I tried to copy column 'B' into 'C' and then use df.replace()
as shown below, but it doesn't work :
dfA = pd.DataFrame({
'A': ['abc','ghi','mno', 'stu'],
'B': ['abcdef', 'jklghi', 'mnopqr', 'vwxstu']
})
dfA.loc[:,'C'] = dfA['B']
dfA['C'].replace(dfA['B'], '', regex=True)
---------------------------------------------------------------------------
ValueError Traceback (most recent call last)
~\AppData\Local\Temp\ipykernel_16112\1271772080.py in <cell line: 7>()
5 dfA.loc[:,'C'] = dfA['B']
6
----> 7 dfA['C'].replace(dfA['B'], '', regex=True)
~\Anaconda3\envs\py310\lib\site-packages\pandas\core\series.py in replace(self, to_replace, value, inplace, limit, regex, method)
4958 method: str | lib.NoDefault = lib.no_default,
4959 ):
-> 4960 return super().replace(
4961 to_replace=to_replace,
4962 value=value,
~\Anaconda3\envs\py310\lib\site-packages\pandas\core\generic.py in replace(self, to_replace, value, inplace, limit, regex, method)
6677 # Operate column-wise
6678 if self.ndim == 1:
-> 6679 raise ValueError(
6680 "Series.replace cannot use dict-like to_replace "
6681 "and non-None value"
ValueError: Series.replace cannot use dict-like to_replace and non-None value
Also, the strings in 'A' must be the pre/sufix of the 'B' column, so the 'C' column will be the su/prefix of 'B' strings. So, 'B' = 'A' 'C' | 'C' 'A'
, I also tried to use -
as a "decatenation" operator, but it doesn't work.

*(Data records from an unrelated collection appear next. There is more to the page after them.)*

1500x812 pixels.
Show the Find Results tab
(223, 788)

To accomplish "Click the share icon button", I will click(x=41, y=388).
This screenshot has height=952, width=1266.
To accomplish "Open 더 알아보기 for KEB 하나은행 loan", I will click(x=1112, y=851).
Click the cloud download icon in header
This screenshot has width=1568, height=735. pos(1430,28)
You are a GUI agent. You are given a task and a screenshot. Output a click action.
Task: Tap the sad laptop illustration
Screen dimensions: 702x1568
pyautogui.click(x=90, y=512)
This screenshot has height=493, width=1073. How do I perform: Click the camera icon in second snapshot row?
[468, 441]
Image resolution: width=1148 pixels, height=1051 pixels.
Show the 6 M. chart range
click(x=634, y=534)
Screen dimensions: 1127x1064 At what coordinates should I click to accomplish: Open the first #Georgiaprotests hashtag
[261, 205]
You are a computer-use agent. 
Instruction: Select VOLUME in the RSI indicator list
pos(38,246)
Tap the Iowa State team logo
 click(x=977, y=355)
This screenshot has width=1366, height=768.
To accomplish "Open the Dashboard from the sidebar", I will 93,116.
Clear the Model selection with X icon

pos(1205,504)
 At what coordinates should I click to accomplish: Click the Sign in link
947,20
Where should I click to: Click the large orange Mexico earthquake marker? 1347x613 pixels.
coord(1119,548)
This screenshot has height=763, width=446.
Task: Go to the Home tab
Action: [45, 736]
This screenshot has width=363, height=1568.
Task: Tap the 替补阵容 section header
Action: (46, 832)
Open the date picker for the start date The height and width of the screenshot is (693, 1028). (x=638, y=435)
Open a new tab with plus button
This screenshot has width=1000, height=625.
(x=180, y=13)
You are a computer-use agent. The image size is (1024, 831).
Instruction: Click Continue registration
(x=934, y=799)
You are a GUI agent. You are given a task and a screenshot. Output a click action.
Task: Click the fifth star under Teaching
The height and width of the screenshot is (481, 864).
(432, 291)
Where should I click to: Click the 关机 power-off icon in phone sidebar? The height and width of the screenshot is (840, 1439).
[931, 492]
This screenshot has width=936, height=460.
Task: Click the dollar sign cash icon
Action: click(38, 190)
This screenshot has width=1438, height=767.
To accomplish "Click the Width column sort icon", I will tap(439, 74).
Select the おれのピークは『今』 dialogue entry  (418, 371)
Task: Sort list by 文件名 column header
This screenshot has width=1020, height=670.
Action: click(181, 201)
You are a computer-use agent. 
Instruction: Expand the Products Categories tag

Do you have any idea of how I should do this instead ?
CodePudding user response:
You need to loop here.
You can use re.sub
:
import re
dfA['C'] = [re.sub(a, '', b) for a,b in zip(dfA['A'], dfA['B'])]
or str.replace
:
dfA['C'] = [b.replace(a, '') for a,b in zip(dfA['A'], dfA['B'])]
output:
A B C
0 abc abcdef def
1 ghi jklghi jkl
2 mno mnopqr pqr
3 stu vwxstu vwx